*** RECORDS FOR PROCESSING Section Begins ***
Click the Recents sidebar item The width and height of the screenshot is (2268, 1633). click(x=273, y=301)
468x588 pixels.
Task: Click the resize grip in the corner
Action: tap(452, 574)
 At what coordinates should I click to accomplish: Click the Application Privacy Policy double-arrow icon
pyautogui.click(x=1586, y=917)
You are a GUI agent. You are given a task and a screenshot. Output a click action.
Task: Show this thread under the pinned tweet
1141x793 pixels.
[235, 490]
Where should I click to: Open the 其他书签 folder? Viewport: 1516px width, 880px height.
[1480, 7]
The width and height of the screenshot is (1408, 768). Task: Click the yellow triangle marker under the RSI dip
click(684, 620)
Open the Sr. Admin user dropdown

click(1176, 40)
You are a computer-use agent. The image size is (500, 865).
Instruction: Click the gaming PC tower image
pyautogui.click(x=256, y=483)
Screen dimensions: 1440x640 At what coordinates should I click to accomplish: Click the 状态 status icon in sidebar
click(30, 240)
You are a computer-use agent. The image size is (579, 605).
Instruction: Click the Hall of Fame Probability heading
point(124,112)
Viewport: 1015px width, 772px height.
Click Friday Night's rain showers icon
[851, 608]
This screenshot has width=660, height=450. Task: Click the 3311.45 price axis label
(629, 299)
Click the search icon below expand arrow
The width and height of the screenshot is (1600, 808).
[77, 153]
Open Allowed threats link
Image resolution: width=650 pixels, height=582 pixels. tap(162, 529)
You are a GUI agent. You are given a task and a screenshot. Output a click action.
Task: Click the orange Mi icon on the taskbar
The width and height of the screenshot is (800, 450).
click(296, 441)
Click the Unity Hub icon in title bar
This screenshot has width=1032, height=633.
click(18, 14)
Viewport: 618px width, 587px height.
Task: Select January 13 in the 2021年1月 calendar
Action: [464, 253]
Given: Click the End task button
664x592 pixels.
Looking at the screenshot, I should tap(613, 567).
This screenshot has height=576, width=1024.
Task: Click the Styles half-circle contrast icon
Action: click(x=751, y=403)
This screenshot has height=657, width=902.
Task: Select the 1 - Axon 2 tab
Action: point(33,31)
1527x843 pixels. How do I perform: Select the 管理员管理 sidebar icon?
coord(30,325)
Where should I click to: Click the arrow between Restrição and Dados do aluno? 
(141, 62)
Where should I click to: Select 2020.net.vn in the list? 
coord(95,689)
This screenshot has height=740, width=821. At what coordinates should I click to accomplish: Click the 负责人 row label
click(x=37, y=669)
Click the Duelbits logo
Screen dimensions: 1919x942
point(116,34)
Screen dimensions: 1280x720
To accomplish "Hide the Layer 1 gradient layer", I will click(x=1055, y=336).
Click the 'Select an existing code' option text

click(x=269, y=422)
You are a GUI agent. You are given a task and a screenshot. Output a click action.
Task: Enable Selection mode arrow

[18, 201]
*** RECORDS FOR PROCESSING Section Ends ***
AIM OF THE EXERCISE: Output every line from the records, exactly as written.

SOLUTION BELOW:
Click the Recents sidebar item The width and height of the screenshot is (2268, 1633). click(x=273, y=301)
468x588 pixels.
Task: Click the resize grip in the corner
Action: tap(452, 574)
 At what coordinates should I click to accomplish: Click the Application Privacy Policy double-arrow icon
pyautogui.click(x=1586, y=917)
You are a GUI agent. You are given a task and a screenshot. Output a click action.
Task: Show this thread under the pinned tweet
1141x793 pixels.
[235, 490]
Where should I click to: Open the 其他书签 folder? Viewport: 1516px width, 880px height.
[1480, 7]
The width and height of the screenshot is (1408, 768). Task: Click the yellow triangle marker under the RSI dip
click(684, 620)
Open the Sr. Admin user dropdown

click(1176, 40)
You are a computer-use agent. The image size is (500, 865).
Instruction: Click the gaming PC tower image
pyautogui.click(x=256, y=483)
Screen dimensions: 1440x640 At what coordinates should I click to accomplish: Click the 状态 status icon in sidebar
click(30, 240)
You are a computer-use agent. The image size is (579, 605).
Instruction: Click the Hall of Fame Probability heading
point(124,112)
Viewport: 1015px width, 772px height.
Click Friday Night's rain showers icon
[851, 608]
This screenshot has width=660, height=450. Task: Click the 3311.45 price axis label
(629, 299)
Click the search icon below expand arrow
The width and height of the screenshot is (1600, 808).
[77, 153]
Open Allowed threats link
Image resolution: width=650 pixels, height=582 pixels. tap(162, 529)
You are a GUI agent. You are given a task and a screenshot. Output a click action.
Task: Click the orange Mi icon on the taskbar
The width and height of the screenshot is (800, 450).
click(296, 441)
Click the Unity Hub icon in title bar
This screenshot has width=1032, height=633.
click(18, 14)
Viewport: 618px width, 587px height.
Task: Select January 13 in the 2021年1月 calendar
Action: [464, 253]
Given: Click the End task button
664x592 pixels.
Looking at the screenshot, I should tap(613, 567).
This screenshot has height=576, width=1024.
Task: Click the Styles half-circle contrast icon
Action: click(x=751, y=403)
This screenshot has height=657, width=902.
Task: Select the 1 - Axon 2 tab
Action: point(33,31)
1527x843 pixels. How do I perform: Select the 管理员管理 sidebar icon?
coord(30,325)
Where should I click to: Click the arrow between Restrição and Dados do aluno? 
(141, 62)
Where should I click to: Select 2020.net.vn in the list? 
coord(95,689)
This screenshot has height=740, width=821. At what coordinates should I click to accomplish: Click the 负责人 row label
click(x=37, y=669)
Click the Duelbits logo
Screen dimensions: 1919x942
point(116,34)
Screen dimensions: 1280x720
To accomplish "Hide the Layer 1 gradient layer", I will click(x=1055, y=336).
Click the 'Select an existing code' option text

click(x=269, y=422)
You are a GUI agent. You are given a task and a screenshot. Output a click action.
Task: Enable Selection mode arrow

[18, 201]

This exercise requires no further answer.